Astronomers capture image of Milky Way’s black hole
“Gentle giant” said to be on diet of near-starvation
The world’s first image of the chaotic supermassive black hole at the center of our Milky Way galaxy doesn’t portray a voracious cosmic destroyer but what astronomers Thursday called a “gentle giant“on a near-starvation diet.
Astronomers believe nearly all galaxies, including our own, have these giant black holes at their center, where light and matter cannot escape, making it extremely hard to get images of them.
The colorized image unveiled Thursday is from an international consortium behind the Event Horizon Telescope, a collection of eight synchronized radio telescopes around the world.
University of Arizona’s Feryal Ozel described it as a “gentle giant” while announcing the breakthrough along with other astronomers involved in the project. The picture also confirms Albert Einstein’s general theory of relativity: The black hole is precisely the size that Einstein’s equations dictate. It is about the size of the orbit of Mercury around our sun.
Black holes gobble up galactic material but Ozel said this one is “eating very little.”
Scientists had expected the Milky Way’s black hole to be more violent, especially since the only other image from another galaxy shows a far bigger and more active black hole.
“It is the cowardly lion of black holes,” said project scientist Geoffrey C. Bower of Taiwan’s Academia Sinica Institute of Astronomy and Astrophysics.
Because the black hole “is on a starvation diet” so little material is falling into the center, and that allows astronomers to gaze deeper, Bower said.
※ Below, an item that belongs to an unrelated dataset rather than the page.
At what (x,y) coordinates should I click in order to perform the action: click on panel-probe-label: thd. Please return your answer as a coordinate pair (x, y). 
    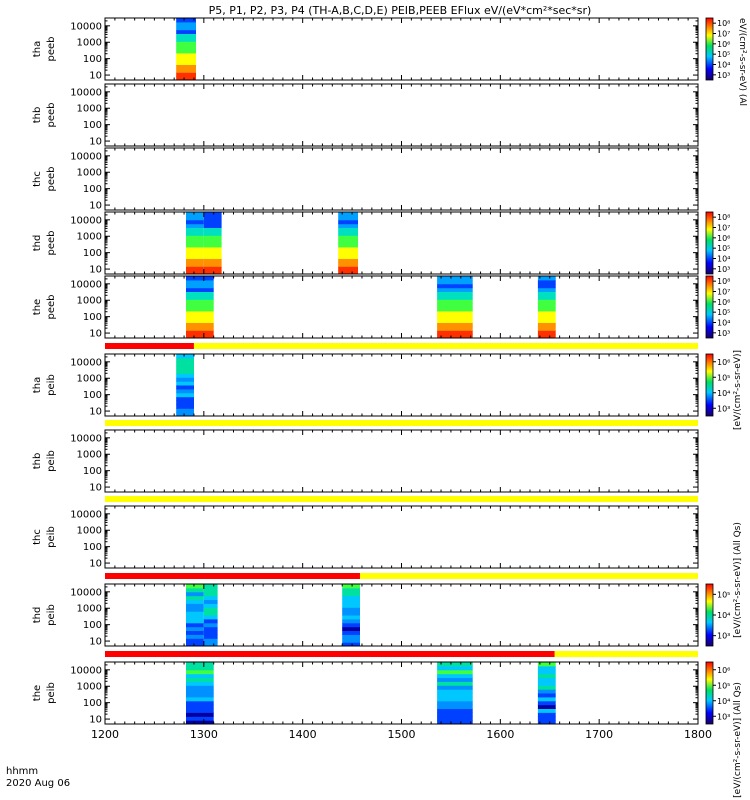
    Looking at the image, I should click on (38, 244). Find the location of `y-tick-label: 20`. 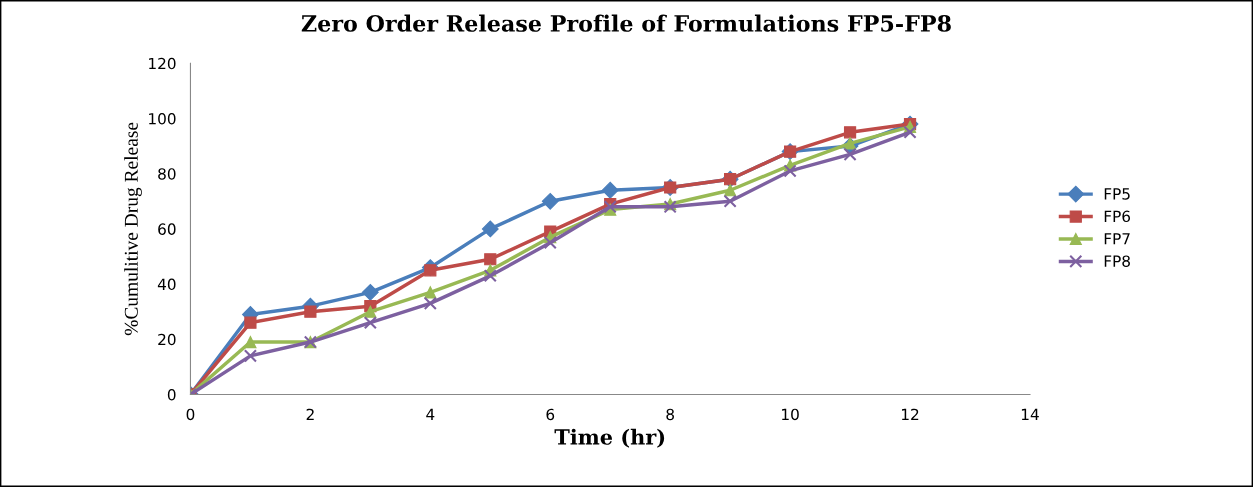

y-tick-label: 20 is located at coordinates (167, 340).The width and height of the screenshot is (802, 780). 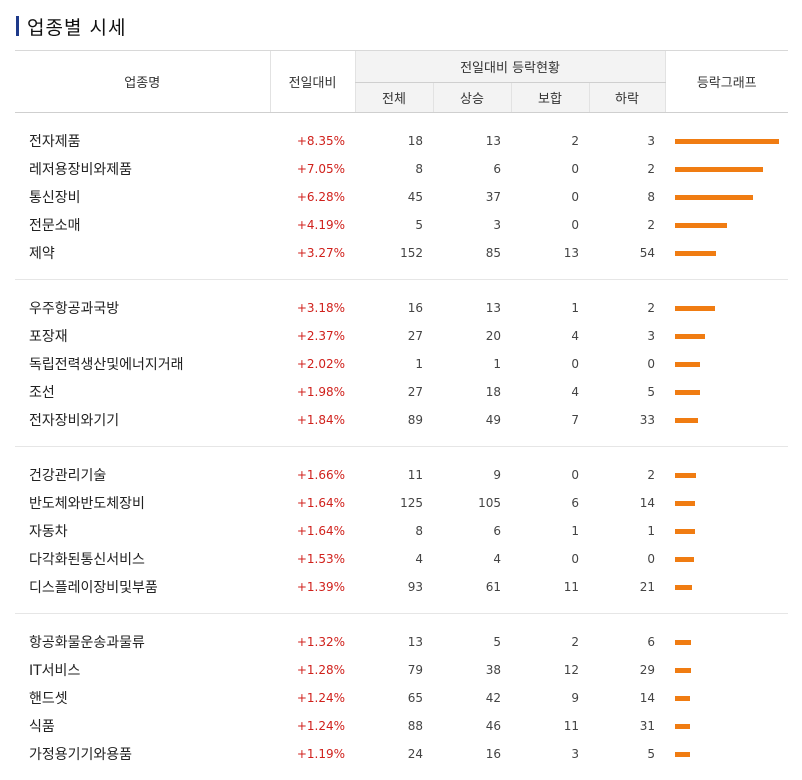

The Milky Way black hole is called Sagittarius A* (with the asterisk denoting “star”). It’s near the border of Sagittarius and Scorpius constellations and is 4 million times more massive than our sun.
It is incredibly hot, trillions of degrees, Ozel said.
To get the picture, the eight telescopes had to coordinate so closely “in a process similar to everyone shaking hands with everyone else in the room,” said astronomer Vincent Fish of the Massachusetts Institute of Technology.
The project cost nearly $60 million, with $28 million coming from the U.S. National Science Foundation.